As a mortgage buyer, buying private owner financed mortgage notes I continue to be amazed at not only the terms of many owner financed notes but the pretty lax way they were allowed to be created. And while I do understand how a desperate home (or commercial property) seller could easily fall into the ‘anything just to sell home now‘ trap, many of these tips won’t effect the sale but will still help protect your newly created financial asset – the private mortgage note.

Below are some basic steps you may want to consider taking when owner financing to 1) Create a more valuable and marketable mortgage note, should you ever need to sell the note and 2) Better protect yourself from future losses and/or irritations.

1. Require at least a 10% down payment, even if it has to be in 2 or three installments. A buyer with no “skin in the game”, as seen by the default rate on 100% traditional mortgages is a much more serious risk than one with significant money on the line.
2. Pull credit on the borrower. If you aren’t able to pull credit yourself, require the borrower to provide you with a credit report from all 3 bureaus with scores.
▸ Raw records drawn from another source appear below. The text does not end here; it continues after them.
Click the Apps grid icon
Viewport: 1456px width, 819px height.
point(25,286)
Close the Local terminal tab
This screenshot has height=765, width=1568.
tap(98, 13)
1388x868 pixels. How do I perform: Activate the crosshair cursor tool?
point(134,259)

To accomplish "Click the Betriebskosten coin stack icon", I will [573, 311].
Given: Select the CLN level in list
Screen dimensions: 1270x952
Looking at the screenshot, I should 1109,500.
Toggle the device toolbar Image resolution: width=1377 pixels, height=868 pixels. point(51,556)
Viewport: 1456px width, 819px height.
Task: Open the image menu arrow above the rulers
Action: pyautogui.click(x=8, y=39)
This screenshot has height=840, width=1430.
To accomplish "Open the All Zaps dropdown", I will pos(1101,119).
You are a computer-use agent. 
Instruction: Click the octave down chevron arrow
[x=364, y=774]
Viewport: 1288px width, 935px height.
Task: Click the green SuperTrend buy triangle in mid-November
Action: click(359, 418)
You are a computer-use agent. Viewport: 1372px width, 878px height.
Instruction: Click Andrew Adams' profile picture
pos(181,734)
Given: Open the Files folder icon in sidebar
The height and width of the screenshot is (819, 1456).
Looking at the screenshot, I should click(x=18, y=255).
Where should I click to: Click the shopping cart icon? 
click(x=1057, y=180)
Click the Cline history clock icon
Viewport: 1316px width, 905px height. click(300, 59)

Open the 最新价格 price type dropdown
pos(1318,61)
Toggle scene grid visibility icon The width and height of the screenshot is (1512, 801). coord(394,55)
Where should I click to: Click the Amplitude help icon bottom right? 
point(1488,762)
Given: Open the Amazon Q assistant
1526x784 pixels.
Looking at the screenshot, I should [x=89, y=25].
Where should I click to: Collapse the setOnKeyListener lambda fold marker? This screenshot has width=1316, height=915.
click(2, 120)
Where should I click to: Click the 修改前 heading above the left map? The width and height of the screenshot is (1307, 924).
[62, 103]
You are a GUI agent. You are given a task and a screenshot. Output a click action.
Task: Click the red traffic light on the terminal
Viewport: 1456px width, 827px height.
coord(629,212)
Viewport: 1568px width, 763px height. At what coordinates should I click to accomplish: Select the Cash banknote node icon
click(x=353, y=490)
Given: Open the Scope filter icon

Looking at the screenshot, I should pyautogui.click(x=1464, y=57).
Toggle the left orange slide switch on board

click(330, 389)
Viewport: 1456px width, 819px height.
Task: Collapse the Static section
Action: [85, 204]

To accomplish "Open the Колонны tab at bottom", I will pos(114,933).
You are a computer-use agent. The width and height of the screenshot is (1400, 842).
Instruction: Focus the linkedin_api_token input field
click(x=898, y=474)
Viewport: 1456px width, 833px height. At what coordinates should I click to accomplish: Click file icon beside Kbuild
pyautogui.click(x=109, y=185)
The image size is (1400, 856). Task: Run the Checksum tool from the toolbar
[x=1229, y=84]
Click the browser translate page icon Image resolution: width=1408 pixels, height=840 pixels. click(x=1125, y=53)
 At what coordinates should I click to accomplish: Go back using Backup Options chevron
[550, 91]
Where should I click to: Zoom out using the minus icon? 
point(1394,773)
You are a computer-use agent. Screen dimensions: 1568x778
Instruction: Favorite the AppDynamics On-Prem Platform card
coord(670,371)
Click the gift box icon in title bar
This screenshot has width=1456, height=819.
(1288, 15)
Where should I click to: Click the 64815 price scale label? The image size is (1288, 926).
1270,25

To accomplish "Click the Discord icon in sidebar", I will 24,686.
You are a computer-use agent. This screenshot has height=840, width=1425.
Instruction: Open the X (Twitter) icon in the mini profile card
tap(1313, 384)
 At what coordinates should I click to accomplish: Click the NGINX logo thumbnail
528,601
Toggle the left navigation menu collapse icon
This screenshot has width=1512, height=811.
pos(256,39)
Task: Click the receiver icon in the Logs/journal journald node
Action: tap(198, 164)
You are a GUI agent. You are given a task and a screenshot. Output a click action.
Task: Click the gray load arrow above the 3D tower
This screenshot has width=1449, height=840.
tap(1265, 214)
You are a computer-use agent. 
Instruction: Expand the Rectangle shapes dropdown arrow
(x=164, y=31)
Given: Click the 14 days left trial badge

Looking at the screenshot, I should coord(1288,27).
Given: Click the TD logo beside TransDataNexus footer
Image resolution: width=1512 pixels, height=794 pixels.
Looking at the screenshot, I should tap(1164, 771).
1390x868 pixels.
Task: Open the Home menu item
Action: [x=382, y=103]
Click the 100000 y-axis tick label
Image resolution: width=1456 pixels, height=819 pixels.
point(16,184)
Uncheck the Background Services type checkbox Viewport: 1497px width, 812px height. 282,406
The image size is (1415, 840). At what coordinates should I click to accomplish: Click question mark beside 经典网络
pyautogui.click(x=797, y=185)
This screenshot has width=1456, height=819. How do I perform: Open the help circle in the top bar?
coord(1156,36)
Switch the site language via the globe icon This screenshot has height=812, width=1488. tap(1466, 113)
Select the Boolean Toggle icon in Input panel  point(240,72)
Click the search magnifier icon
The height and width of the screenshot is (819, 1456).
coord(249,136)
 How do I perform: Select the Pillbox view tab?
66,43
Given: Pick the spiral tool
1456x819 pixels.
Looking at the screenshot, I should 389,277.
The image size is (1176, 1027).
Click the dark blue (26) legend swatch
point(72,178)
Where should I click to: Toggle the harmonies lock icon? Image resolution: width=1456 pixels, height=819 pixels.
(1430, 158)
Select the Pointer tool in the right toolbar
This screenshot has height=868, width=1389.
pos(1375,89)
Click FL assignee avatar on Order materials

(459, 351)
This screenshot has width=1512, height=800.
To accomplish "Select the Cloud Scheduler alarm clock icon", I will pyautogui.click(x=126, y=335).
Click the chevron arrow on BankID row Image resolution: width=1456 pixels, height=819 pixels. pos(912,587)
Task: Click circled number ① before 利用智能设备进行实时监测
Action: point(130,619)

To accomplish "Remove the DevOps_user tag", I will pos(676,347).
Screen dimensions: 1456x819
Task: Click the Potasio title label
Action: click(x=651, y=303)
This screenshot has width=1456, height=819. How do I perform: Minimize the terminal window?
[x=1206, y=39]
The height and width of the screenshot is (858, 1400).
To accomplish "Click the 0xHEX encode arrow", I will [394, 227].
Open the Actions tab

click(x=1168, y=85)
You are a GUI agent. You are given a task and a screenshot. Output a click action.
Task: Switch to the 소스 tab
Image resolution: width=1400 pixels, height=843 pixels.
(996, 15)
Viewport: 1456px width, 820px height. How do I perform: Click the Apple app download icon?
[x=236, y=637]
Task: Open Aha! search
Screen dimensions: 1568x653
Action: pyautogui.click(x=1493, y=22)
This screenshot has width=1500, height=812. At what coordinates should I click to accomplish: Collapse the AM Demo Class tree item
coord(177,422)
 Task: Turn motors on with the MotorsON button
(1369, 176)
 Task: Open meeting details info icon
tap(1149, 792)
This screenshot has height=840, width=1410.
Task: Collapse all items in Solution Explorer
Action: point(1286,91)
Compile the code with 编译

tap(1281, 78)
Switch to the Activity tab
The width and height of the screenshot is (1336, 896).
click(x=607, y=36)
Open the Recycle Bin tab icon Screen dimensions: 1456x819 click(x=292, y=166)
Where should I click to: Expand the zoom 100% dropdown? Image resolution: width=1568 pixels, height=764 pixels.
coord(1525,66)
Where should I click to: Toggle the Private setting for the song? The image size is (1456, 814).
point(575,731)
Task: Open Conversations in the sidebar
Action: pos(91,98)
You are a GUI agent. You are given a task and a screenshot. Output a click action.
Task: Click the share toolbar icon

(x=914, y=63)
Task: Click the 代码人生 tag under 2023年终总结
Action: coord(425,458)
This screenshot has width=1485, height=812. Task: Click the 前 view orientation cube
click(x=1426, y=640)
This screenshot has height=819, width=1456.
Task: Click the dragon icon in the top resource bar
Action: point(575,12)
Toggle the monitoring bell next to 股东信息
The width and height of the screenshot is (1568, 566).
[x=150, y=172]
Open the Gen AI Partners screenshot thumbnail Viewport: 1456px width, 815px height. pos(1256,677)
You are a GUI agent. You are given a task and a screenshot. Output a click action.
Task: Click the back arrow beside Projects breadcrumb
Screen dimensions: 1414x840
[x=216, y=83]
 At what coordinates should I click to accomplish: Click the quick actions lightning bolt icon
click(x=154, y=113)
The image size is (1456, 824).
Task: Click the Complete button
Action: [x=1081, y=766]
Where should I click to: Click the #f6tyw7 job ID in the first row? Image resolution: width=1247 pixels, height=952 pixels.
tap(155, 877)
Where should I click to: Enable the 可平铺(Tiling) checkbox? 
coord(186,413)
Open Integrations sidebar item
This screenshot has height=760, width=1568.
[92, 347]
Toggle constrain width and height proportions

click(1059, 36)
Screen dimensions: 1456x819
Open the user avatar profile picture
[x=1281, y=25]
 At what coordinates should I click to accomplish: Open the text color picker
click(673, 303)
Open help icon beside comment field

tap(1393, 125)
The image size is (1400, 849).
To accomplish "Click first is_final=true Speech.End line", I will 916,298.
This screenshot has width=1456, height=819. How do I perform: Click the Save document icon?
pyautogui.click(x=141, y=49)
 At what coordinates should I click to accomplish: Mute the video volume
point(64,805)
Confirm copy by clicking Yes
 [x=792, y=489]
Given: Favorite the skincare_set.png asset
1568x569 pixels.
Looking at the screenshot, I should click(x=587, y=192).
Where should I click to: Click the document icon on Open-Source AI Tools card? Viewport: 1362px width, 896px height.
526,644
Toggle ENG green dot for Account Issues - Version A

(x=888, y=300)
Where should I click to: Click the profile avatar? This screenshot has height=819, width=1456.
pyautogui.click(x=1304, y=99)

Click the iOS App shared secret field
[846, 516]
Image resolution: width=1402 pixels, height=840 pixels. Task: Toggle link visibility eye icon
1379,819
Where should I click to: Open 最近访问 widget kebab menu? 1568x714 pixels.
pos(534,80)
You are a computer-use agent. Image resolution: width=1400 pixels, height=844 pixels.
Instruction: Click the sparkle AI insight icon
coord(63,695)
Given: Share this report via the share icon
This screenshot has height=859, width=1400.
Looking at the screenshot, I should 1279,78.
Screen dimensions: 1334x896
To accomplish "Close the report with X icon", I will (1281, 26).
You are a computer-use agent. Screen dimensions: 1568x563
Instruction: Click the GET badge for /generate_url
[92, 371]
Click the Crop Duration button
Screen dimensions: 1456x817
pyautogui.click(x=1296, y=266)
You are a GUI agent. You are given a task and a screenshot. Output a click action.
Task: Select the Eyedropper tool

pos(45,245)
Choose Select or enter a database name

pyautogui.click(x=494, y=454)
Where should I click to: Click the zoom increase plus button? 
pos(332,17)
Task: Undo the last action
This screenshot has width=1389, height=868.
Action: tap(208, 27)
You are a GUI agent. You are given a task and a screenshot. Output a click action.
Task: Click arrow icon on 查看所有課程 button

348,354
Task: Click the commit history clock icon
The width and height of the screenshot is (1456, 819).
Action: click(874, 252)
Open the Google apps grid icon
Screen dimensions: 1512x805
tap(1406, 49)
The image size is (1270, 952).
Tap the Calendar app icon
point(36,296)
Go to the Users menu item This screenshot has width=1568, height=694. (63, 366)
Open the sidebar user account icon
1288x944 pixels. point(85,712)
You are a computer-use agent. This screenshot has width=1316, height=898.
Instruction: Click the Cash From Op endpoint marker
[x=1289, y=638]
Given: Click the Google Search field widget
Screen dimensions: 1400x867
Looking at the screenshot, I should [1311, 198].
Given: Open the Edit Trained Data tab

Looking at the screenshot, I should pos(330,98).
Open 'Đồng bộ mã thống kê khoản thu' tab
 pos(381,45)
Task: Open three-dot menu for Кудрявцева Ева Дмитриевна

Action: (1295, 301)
Keep a copy of the report, particularly if you plan on selling the note in the near future. Even if you don’t turn a buyer down because of poor credit because you really need to sell, you can often use the poor credit to get a better interest rate. And don’t forget, there may be legitimate reasons for the poor credit such as a job loss or illness. Did you know that medical bills are the number one driver of Bankruptcies in this country? Even people with good income can be wiped out if they have no insurance. I’ve seen many people with health insurance take a serious hit in credit scores due to their insurance company dragging out payments.
3. Use a good attorney or title company to close the deal and be sure the note allows you to both sell a note and pull credit in the future. Someone approached me the other day to sell a note, only to discover the note had a “non transfer” clause. You control this process. Be sure it goes in your favor.

By following these steps when owner financing a home or commercial property sale, you significantly reduce your chances of a loss down the road.